The destruction of the millennial attention span is real, and it's worse in the younger generations, lmao.
I guess that just never occurred to anybody before.
One of the best parts of LLMs is that you can use them to bootstrap your documentation, or scan for outdated things, etc, far more quickly than ever before.
Don't just throw a mountain at it and ask it to get it right, but use a targeted process to identify inconsistencies, duplicates, etc, and then resolve those.
And then you have better onboarding material for the next human OR llm...
No, that's forward. Any documentation an AI can make, another AI can regenerate. If an LLM didn't write the code, it shouldn't document it either. You don't want to bake in slop to throw off the next LLM (or person).
Somebody pointed out that those Markdown files might be helpful for people to read directly. Bit of an Emperor's new clothes moment. (I wanted to slap a : rolling_on_the_floor_laughing: reaction on it, but sadly it turns out I'm actually too chickenshit to do that in today's job market.)

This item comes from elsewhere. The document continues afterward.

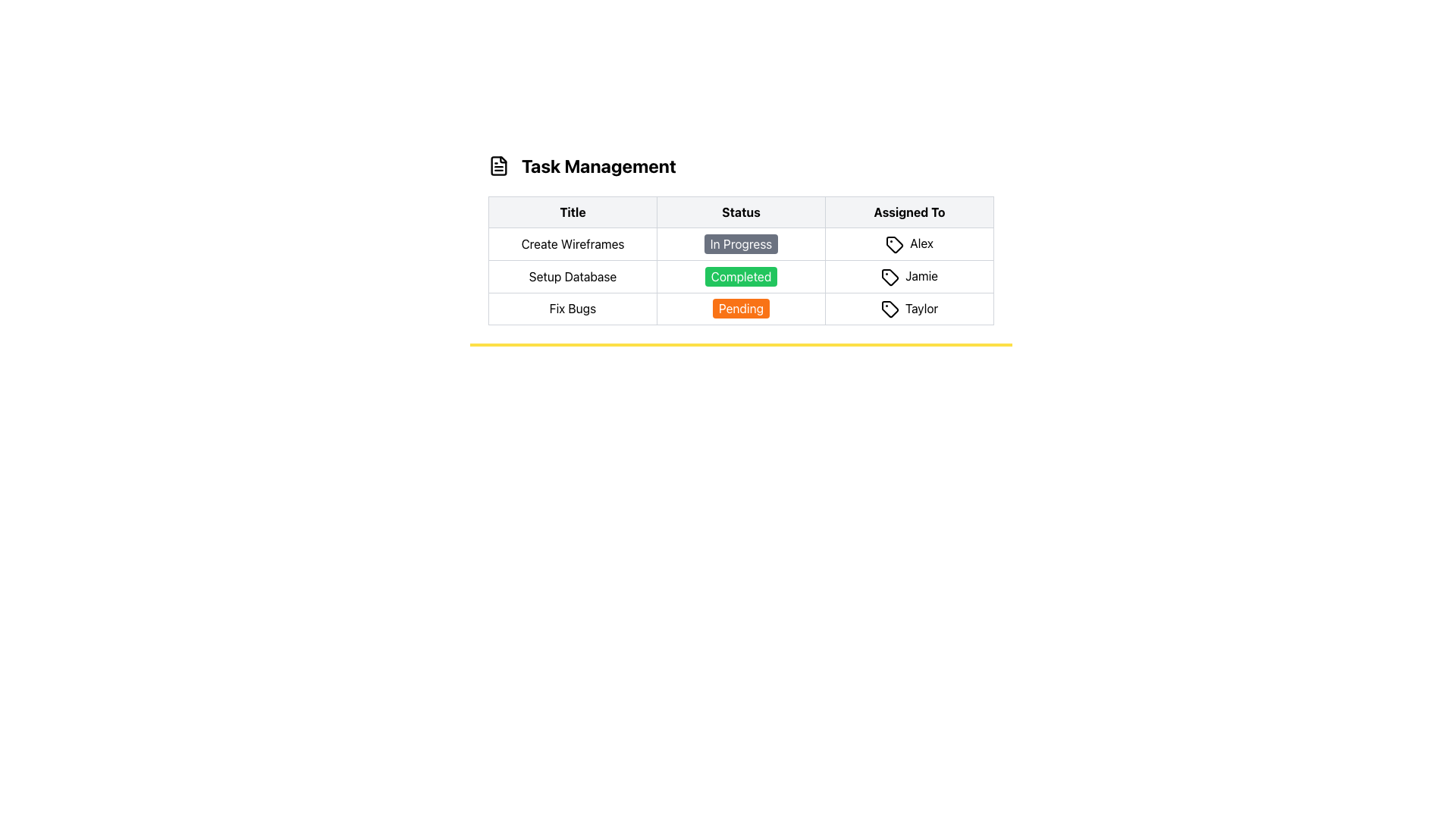  Describe the element at coordinates (741, 308) in the screenshot. I see `the status button in the third row of the Task Management table to update or view details for the task titled 'Fix Bugs'` at that location.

In fact, the only area I've been struggling with are "Concepts" because they have less clear boundaries for the right amount of detail.
Here is what I've been working on: https://github.com/super-productivity/super-productivity/wik...
Almost sounds like an Orielly book
Matthew B. Doar (2011). Practical JIRA Plugins. O’Reilly.
https://www.oreilly.com/library/view/practical-jira-plugins/...
In case anyone was wondering. Which they probably weren’t :p
We built isagent.dev for exactly this reason, serve human content to humans, serve agent optimized content to agents.
Generative AI wasn't a thing at the time, but I had to resort to a combination of OCR, simulated user input, and print capture to drive the application and export data.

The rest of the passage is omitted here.